While I’m on the topic of food: Everyone here drinks Coke in polite company or as a means of welcoming a guest. My requests for water were met with confusion. McDonald’s is big here too. We had it for dinner the other night, complete with nice plates and a set table. For McDonald’s. That may seem odd for us Americans, but McDonald’s doesn’t have the same lower class stigma here as it does at home.

Anyways, not all of this strangeness is abrasive or unwieldy. I find the house I’m living in to be quaint and cozy. Its exterior walls look like thick white papier-mâché, and there is a rooftop terrace that I can climb to in order to see the street and houses around me. Doors leading outside are almost always open, as are the windows, even when it is cold. Almost everyone owns a camioneta, or an offroad type vehicle like an SUV or truck with knobby tires and accessory headlamps installed in the grille. There is no central heating, much like how there is no central air conditioning in New England, because the respective temperature extremes (cold and hot) occur only once or twice a year.

The demographics as I’ve seen them so far point towards a persisting European influence. There are a good number of people here that could pass for American. Because of this, everyone talks to me in Spanish since I look like I fit in. I guess this is good and bad. Good because it forces me to use my Spanish, and bad because it forces me to use my Spanish. Go figure.

All of this is mulling around in my head, and I can’t make heads or tails of much of it, but one thing I know for certain is that this experience will stay with me for life.

→ LISTED ENTRIES
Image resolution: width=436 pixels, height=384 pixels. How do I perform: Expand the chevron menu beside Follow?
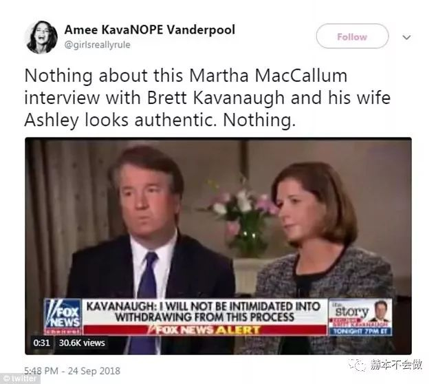[406, 37]
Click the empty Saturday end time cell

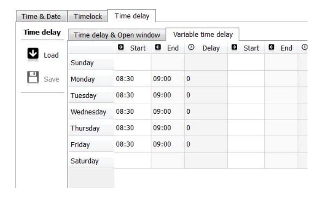(x=168, y=161)
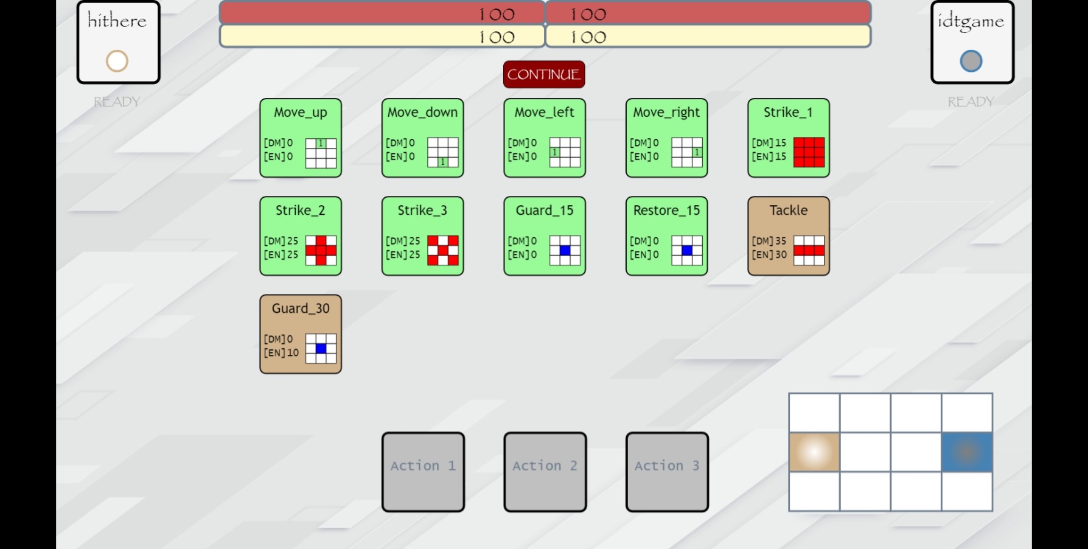
Task: Choose the Strike_2 attack card
Action: [x=301, y=236]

→ EXERCISE BRIEF
Rewrite the stretch of the travel excerpt from "All of this is" through "me for life.", replacing "experience" with "trip".

→ RESPONSE AREA
All of this is mulling around in my head, and I can’t make heads or tails of much of it, but one thing I know for certain is that this trip will stay with me for life.